◆ **Task brief**
Write out exactly, with both ends included, the lines that run from the line containing "Task: Run the query with 运行 button" to the end of the entries. Pictures are not part of the answer.

[Material provided Boundary: Start]

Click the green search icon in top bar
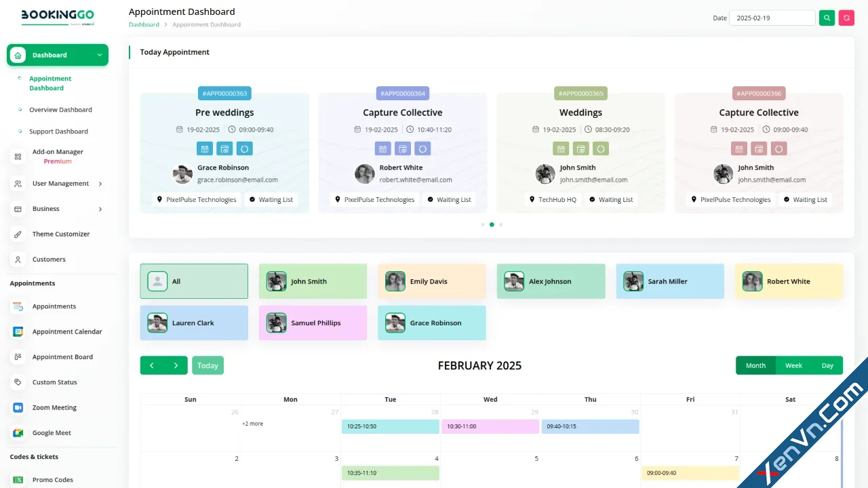Image resolution: width=868 pixels, height=488 pixels. [x=827, y=18]
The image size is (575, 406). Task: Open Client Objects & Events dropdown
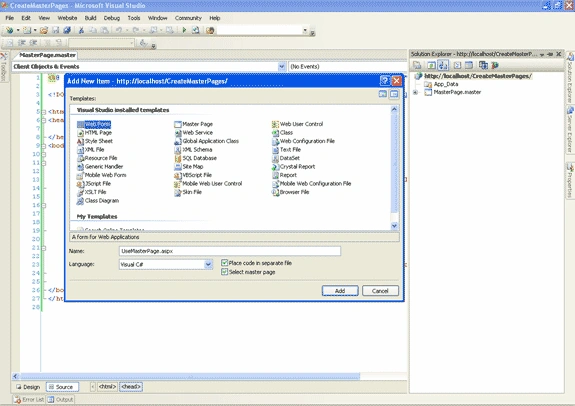click(x=281, y=66)
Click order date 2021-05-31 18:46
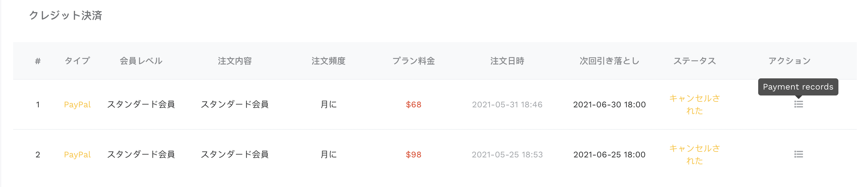This screenshot has height=187, width=868. coord(507,105)

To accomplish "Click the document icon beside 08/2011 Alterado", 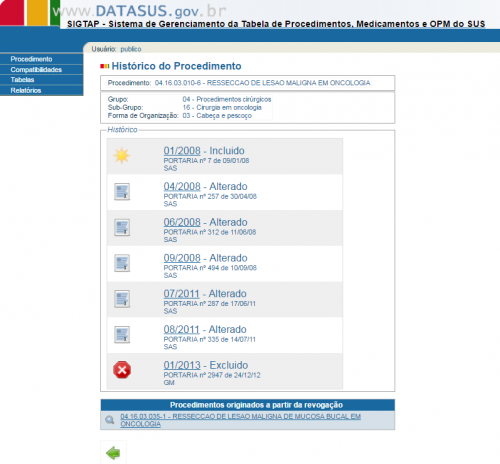I will 122,334.
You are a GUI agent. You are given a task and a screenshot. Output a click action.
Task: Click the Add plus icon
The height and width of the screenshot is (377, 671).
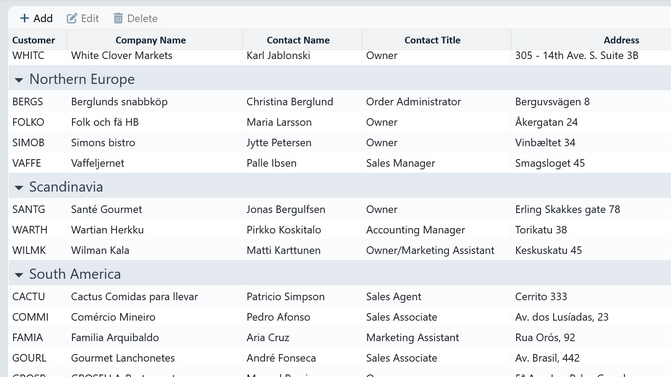click(x=24, y=18)
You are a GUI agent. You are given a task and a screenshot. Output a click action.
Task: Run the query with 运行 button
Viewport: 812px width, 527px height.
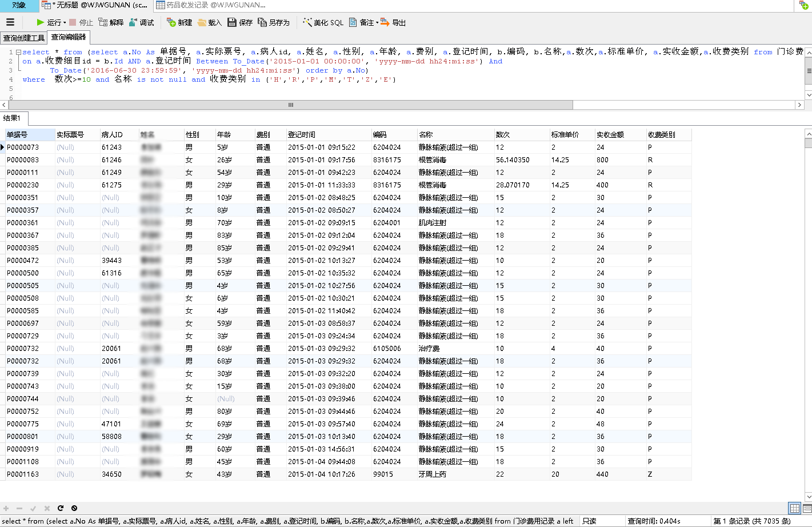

[Material provided Boundary: End]

◆ **Answer to the problem**
Task: Run the query with 运行 button
Viewport: 812px width, 527px height.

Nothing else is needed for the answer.